▸ **What to do**: Gather every line from the entries below that contains the word "height", treating uppercase and lowercase as different.

▸ **Supplied data**:
::::::::::
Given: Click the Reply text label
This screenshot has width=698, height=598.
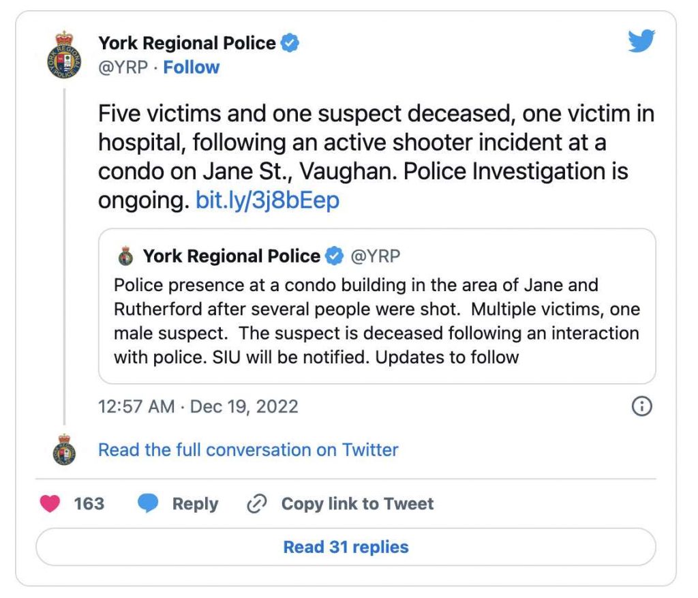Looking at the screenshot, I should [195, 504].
::::::::::
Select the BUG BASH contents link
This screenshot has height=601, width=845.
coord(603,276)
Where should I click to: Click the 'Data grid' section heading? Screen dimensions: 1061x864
::::::::::
▸ **Solved problem**:
This screenshot has width=698, height=598.
This screenshot has height=601, width=845.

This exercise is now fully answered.